Setting Up a Workplace AED Program
Buying a device and mounting it on the wall is only part of the equation. The American Heart Association outlines several components of an effective program: assigning a team to manage policies, training enough employees in CPR and AED use so that someone is always available during operating hours, and designating a person or team responsible for inspections, supply restocking, software updates, and recall monitoring.
Placement matters as much as purchase. Use the three-minute guideline to figure out how many devices you need. In a single-floor office, one centrally located AED may be sufficient. In a multi-story building or a sprawling warehouse, you may need several. The AED should be in a visible, unlocked location along a main path of travel.
If you mount the AED in a wall cabinet, ADA accessibility standards apply. The cabinet handle should sit between 15 and 48 inches above the floor for an unobstructed forward reach. If the cabinet is in a hallway or circulation path, it cannot protrude more than 4 inches from the wall unless the bottom edge is 27 inches or lower. These measurements ensure that people using wheelchairs or with limited reach can access the device in an emergency.
Liability Protection Has Conditions
The federal Good Samaritan protection for AED use is broad, but it has limits worth understanding. Immunity does not apply if the harm was caused by willful misconduct, gross negligence, or reckless behavior. It also does not cover licensed health professionals using an AED within their professional scope, or hospitals and clinics where providing medical care is the primary purpose. In those settings, standard malpractice frameworks apply instead.

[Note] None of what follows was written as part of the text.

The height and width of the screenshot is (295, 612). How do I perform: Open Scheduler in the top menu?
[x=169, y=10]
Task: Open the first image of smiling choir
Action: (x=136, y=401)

For a typical office, retail store, or warehouse, the protections are straightforward: keep the device maintained, register its location with local emergency services, train the employees who are reasonably expected to use it, and the law shields both the user and the organization from civil liability. Most states have their own Good Samaritan statutes that layer additional protections on top of the federal law, though the specifics vary.
The practical takeaway for employers is that having an AED and maintaining it properly creates far less legal exposure than not having one at all, particularly if a cardiac arrest occurs on site and no device was available. Courts in negligence cases often look at what a reasonable employer would have done, and AEDs are increasingly considered a baseline safety measure in workplaces of any size.